Interventi di Chirurgia Plastica ed Estetica:
LA MICROCHIRURGIA
Questa particolare tecnica chirurgica si avvale del
microscopio operatorio che ingrandendo le strutture
sulle quali si deve intervenire consente di operare
su campi molto ridotti e di eseguire interventi chirurgici
altrimenti impossibili "ad occhio nudo".
Si utilizza inoltre uno strumentario chirurgico apposito
che consente di manipolare tessuti estremamente delicati
e piccoli senza creare danni alla vitalità
degli stessi.
Storicamente il microscopio in chirurgia è
stato utilizzato per la prima volta nel 1921 da Nylen
per trattare una otosclerosi.
Nel 1962 Malt effettuò il primo reimpianto
di braccio usando il microscopio per riparare i vasi
arteriosi sezionati dal trauma.
Nel 1972 Mc Lean ha compiuto il primo autotrapianto
di tessuto confezionando anastomosi vascolari al microscopio
e utilizzando un lembo microchirurgico di omento per
riparare un grosso deficit a livello dello scalpo.

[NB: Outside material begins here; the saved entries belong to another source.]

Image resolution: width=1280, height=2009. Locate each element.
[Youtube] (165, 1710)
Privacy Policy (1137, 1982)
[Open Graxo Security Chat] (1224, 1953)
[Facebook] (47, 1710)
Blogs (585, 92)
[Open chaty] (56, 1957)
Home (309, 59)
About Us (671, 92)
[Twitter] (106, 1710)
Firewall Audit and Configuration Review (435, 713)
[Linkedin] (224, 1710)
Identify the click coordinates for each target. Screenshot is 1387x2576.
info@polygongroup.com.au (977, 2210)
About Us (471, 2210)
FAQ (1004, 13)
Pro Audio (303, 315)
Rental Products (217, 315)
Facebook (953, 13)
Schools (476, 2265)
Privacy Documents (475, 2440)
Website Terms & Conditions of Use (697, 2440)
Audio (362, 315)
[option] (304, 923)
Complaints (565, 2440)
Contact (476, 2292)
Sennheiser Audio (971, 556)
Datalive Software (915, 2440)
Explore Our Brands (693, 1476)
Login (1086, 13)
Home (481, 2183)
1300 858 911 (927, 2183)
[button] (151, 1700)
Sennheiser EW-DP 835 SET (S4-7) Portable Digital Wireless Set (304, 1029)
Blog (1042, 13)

Furono poi Daniel e Taylor nel 1973 ad effettuare
il primo trasferimento di tegumenti per via microchirurgica,
utilizzando un groin flap per riparare una perdita
di sostanza a carico dell'arto inferiore.
Le metodiche microchirurgiche in un primo tempo sono
state utilizzate dunque dal Chirurgo Plastico soprattutto
in ambito traumatico, consentendo di reimpiantare
dita, mani e arti amputati in seguito a gravi incidenti
stradali, domestici o lavorativi. Successivamente
la microchirurgia si è imposta anche nella
patologia elettiva consentendo di trasferire una porzione
di cute e/o muscolo e/o fascia e/o osso in aree deficitarie
anastomizzando i vasi del tessuto trasferito ai vasi
della zona ricevente.
La microchirurgia ha rivoluzionato la Chirurgia Plastica
Ricostruttiva e rappresenta oggi quanto di più
avanzato, efficace e risolutivo abbiamo a disposizione
per risolvere patologie fortemente inabilitanti che
fino a qualche anno passato non erano aggredibili
chirurgicamente.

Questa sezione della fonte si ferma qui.